The shift to a market economy in our country has led not only to increased production in the crop sector, but also has generated increased production as well as private sector investment in both the livestock and fisheries sectors. New financial institutions, both semi-government and private, have emerged to support the agricultural, livestock, fisheries and farm mechanization sectors. The Myanmar Livestock and Fisheries Development Bank and Myanmar Industrial Development Bank remain the two most outstanding contributors to the above sectors among the 20 private financial institutions established to date.

It has been a source of immense self-esteem and gratification that Myanmar's achievement in such developmental efforts were attainable, without aid from international financing agencies. It could serve as a unique experience for all the developing countries. Myanmar is a food-surplus country. Our endeavours to achieve higher economic growth, based on increased productivity in the agricultural sector, to a certain extent, are directly contributing towards world food sufficiency.

Access to adequate food, for a healthy and active life, for all citizens is the basic food policy of the Government of the Union of Myanmar. We firmly believe that this is the most fundamental human right. The quality of the life of the people, both rural and urban, will only be enhanced if the three essential basic needs of food, clothing and shelter are fulfilled. The population residing in rural areas constitutes the majority of the population in our country. They possess potential qualities. They are capable of improving their own lives and also national overall wellbeing if they have access to the right resources. Secure land, water supply, improved technology and assured inputs and credit are major requisites. The challenge today is to ensure that the rural people gain access to these resources. They remain the key to the elimination of hunger and towards ensuring sufficiency of food for all.

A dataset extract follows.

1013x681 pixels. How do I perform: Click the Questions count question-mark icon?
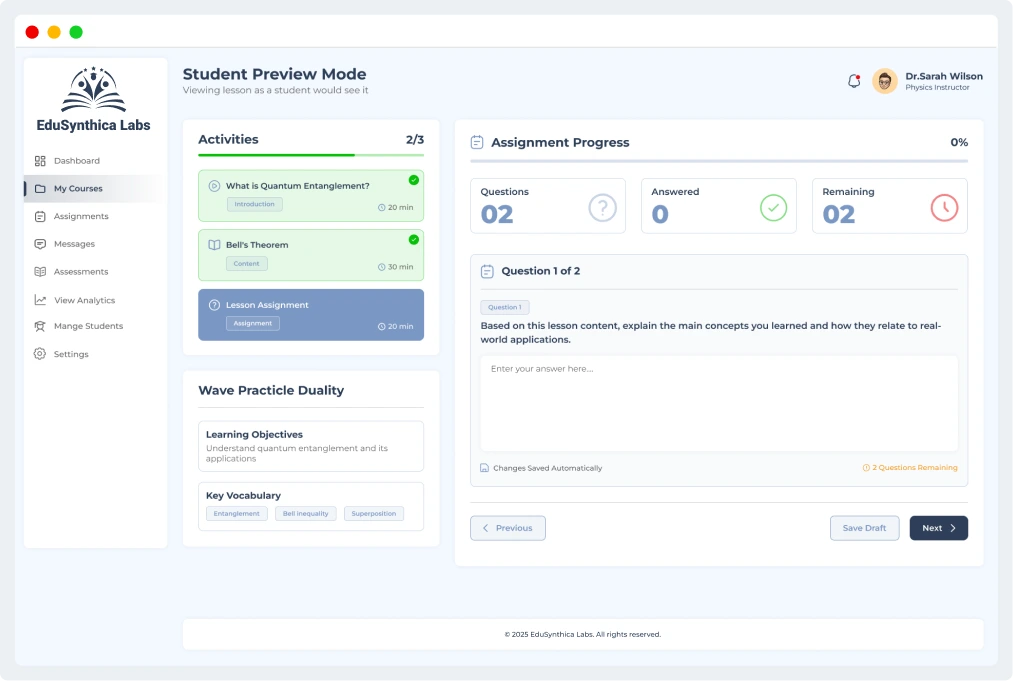[602, 207]
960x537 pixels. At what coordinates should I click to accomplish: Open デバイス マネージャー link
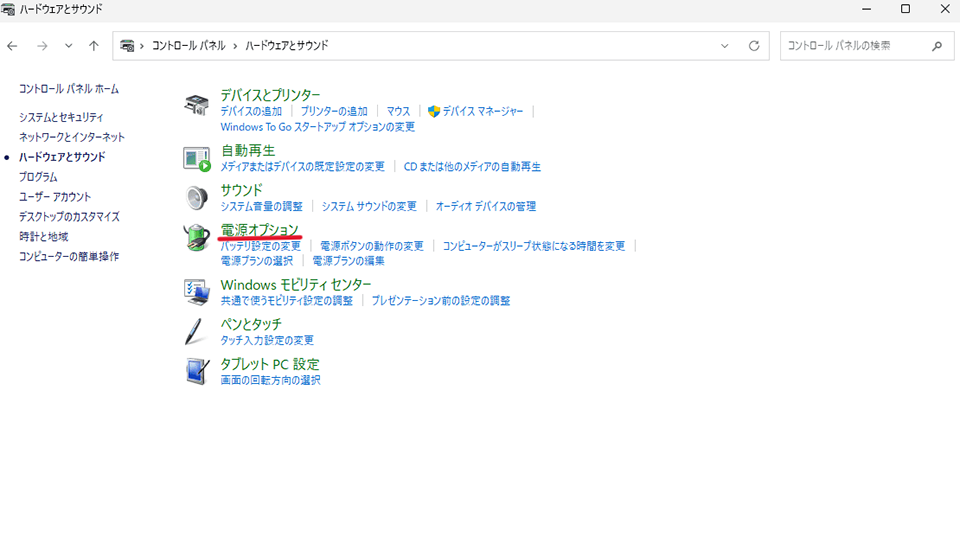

In these aspects, it would be appropriate to mention that food security and nutrition measures in our country, are undertaken not only at the national level, but also at the local community and household levels. Other activities and decisions which need action internationally are also further pursued at international fora. Myanmar has been actively participating internationally on many occasions in recent years addressing the need for politically unbiased global commitment and action to intensify agricultural production in order to reverse the world's major problems in food and nutrition. Myanmar fully supports the Quebec Declaration of the Ministerial Meeting on World Food Security convened in Quebec in 1995, and seven priority actions for regional food security endorsed by the Twenty-Third FAO Regional Conference for Asia and the Pacific.

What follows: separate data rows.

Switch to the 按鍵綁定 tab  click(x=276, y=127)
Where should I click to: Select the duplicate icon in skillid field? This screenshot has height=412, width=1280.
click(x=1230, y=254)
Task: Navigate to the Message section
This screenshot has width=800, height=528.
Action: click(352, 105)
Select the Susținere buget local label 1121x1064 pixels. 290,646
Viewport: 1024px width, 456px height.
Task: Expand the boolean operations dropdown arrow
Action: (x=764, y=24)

Hunger is a consequence pertaining to social and economic conditions. It is also associated with population growth, and health problems emanating from hunger. I would like to reiterate that it is our firm belief that providing local communities with access to resources, motivates them to unleash their production capabilities in achieving food self-reliance. Similarly, in addressing the problems of hunger effectively, it will be necessary to instill suitable conditions for acceptance and participation of local communities on their own will. At the same time, in enacting such measures it wil be appropriate to ensure that they remain within the purview of prevailing political, social and economic conditions. In conclusion, I would like to strongly urge that all the international assistance measures directed towards hunger and malnutrition be based on self-supporting principles. We must strive to ensure that the theme of the 1995 FAO Quebec Symposium, "People at the Heart of Development", should be the basis for all the decisions on hunger issues, which are to be made at the international as well as national levels. I am hopeful that our noble endeavours at this highest gathering, with the theme of Food for All, will help fulfil the hope of the millions who look to us now for the betterment of their lives.